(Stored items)
┄┄┄┄┄┄┄┄┄┄┄┄┄┄┄┄┄┄┄┄
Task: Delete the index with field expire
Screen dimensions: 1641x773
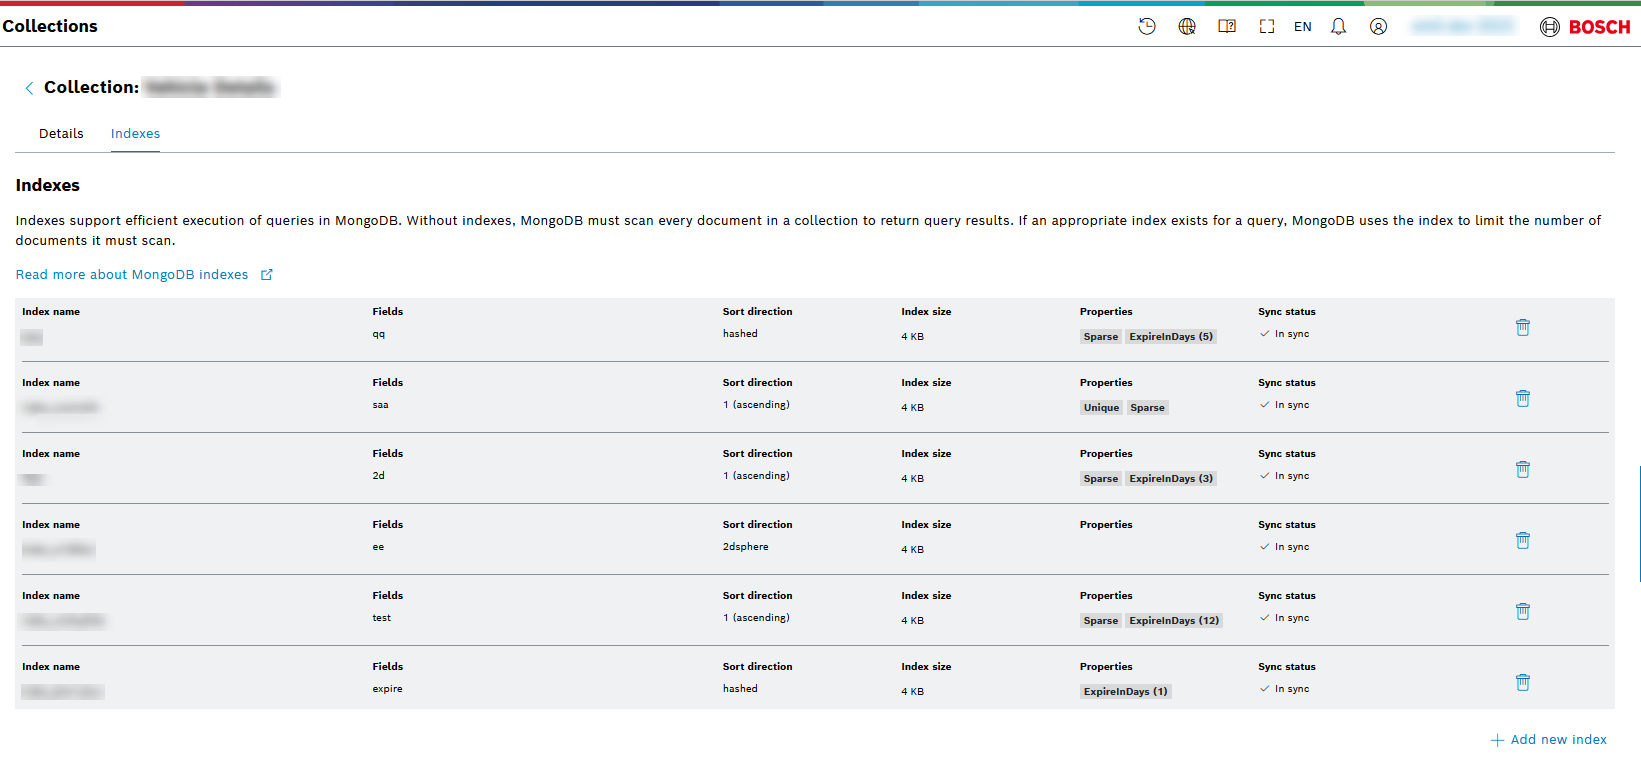Action: tap(1522, 683)
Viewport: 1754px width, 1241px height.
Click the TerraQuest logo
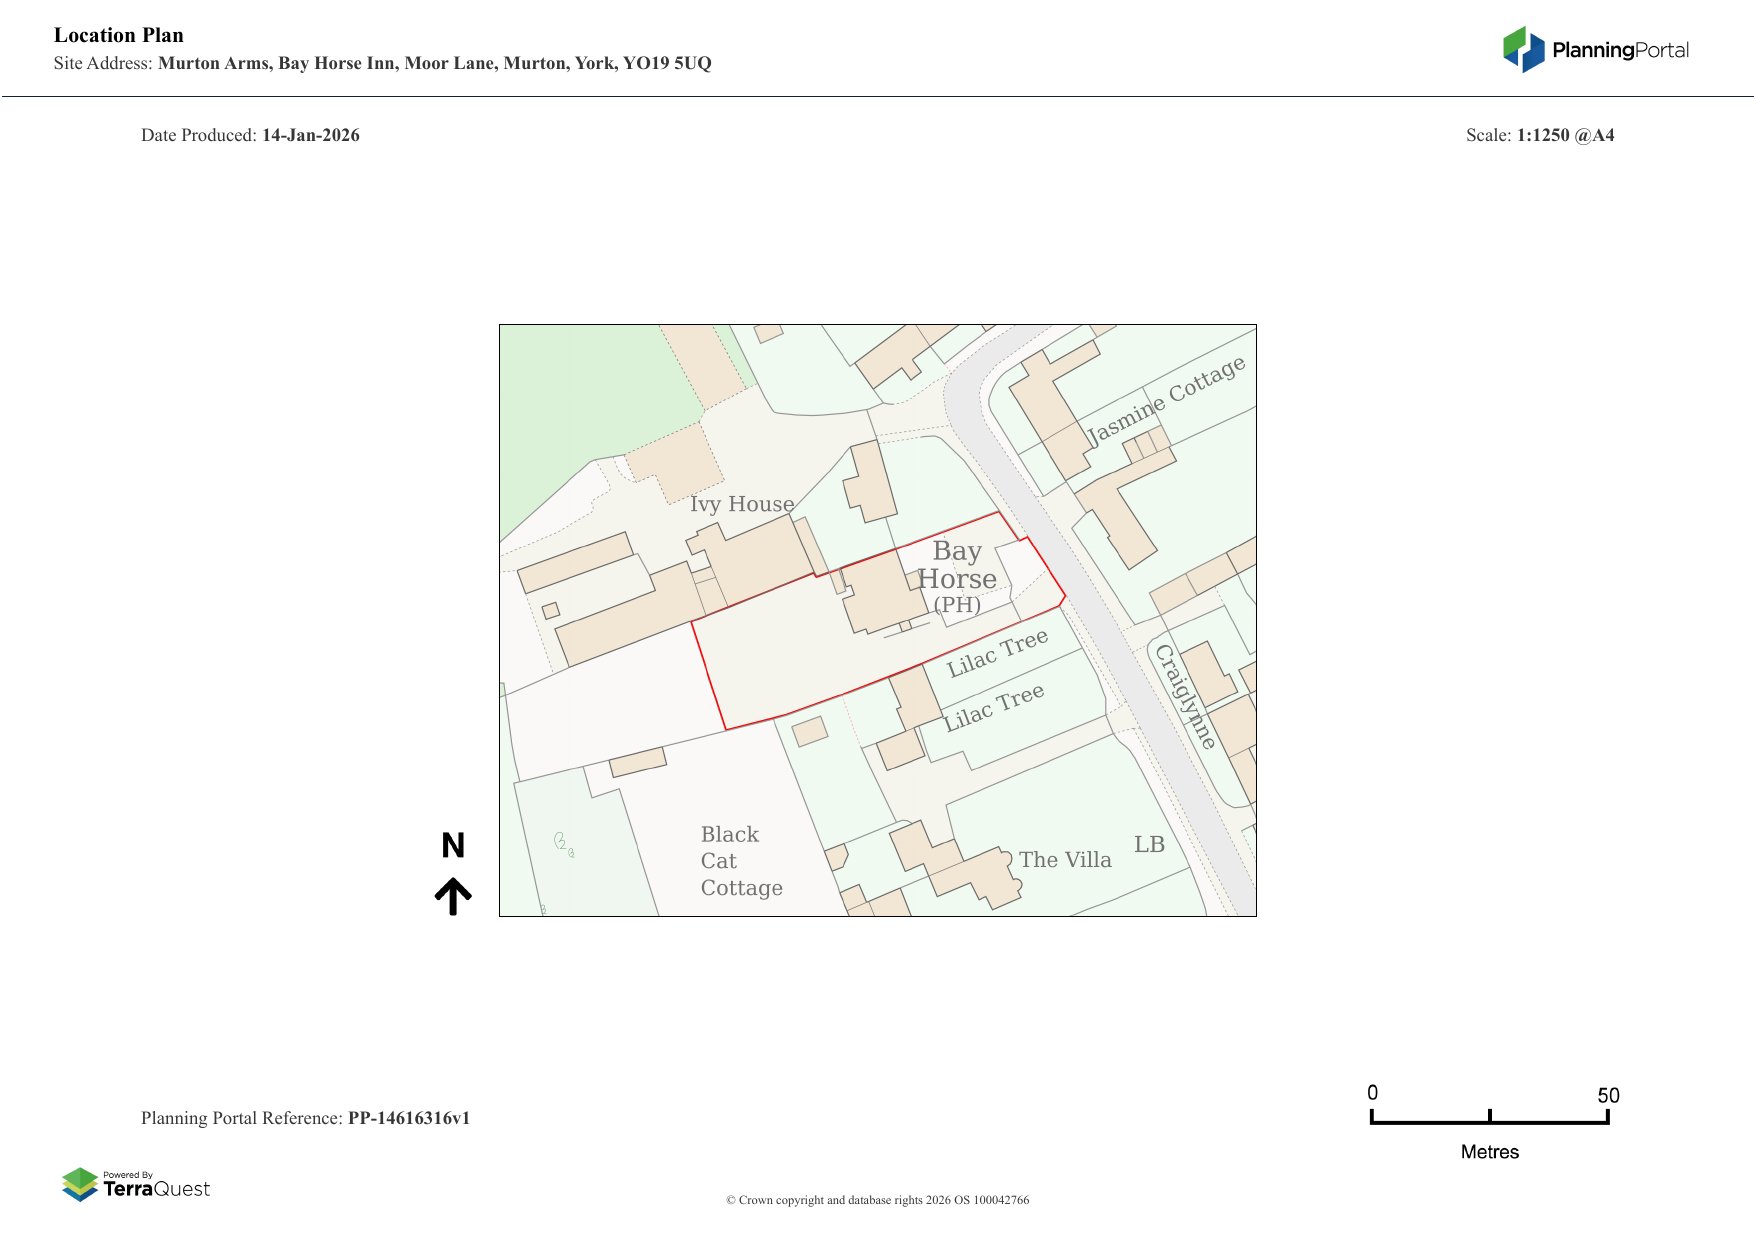pos(136,1185)
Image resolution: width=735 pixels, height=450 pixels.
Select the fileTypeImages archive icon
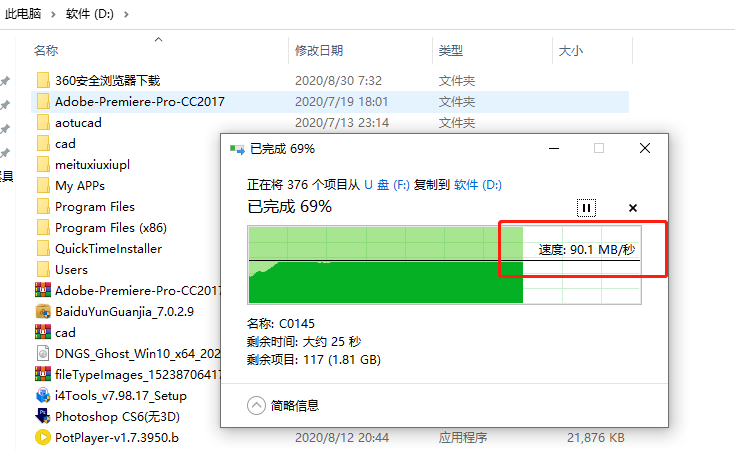click(43, 374)
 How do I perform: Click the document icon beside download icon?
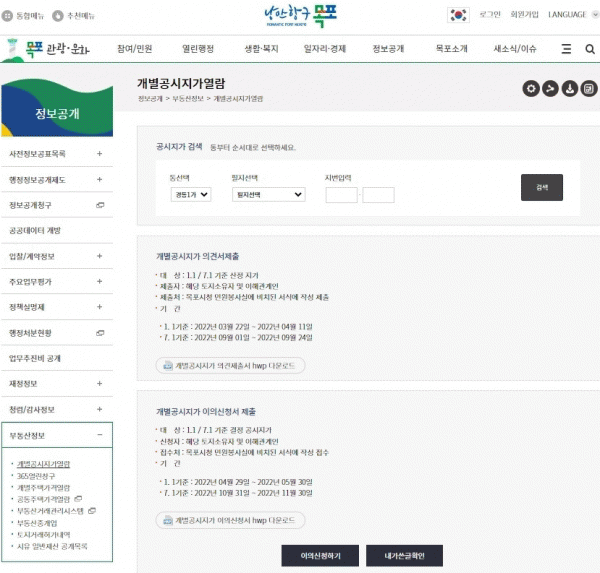coord(587,89)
┄┄┄┄┄┄┄┄┄┄┄┄┄┄┄┄┄┄┄┄
Your task is to return the lines above, from the first one up to and including the line containing "Image resolution: width=735", minus any pictures.

• WRITTEN RESPONSE
Task: Delete the index with field expire
Screen dimensions: 1641x773
Action: tap(1522, 683)
Viewport: 1754px width, 1241px height.
Click the TerraQuest logo
pos(136,1185)
Image resolution: width=735 pixels, height=450 pixels.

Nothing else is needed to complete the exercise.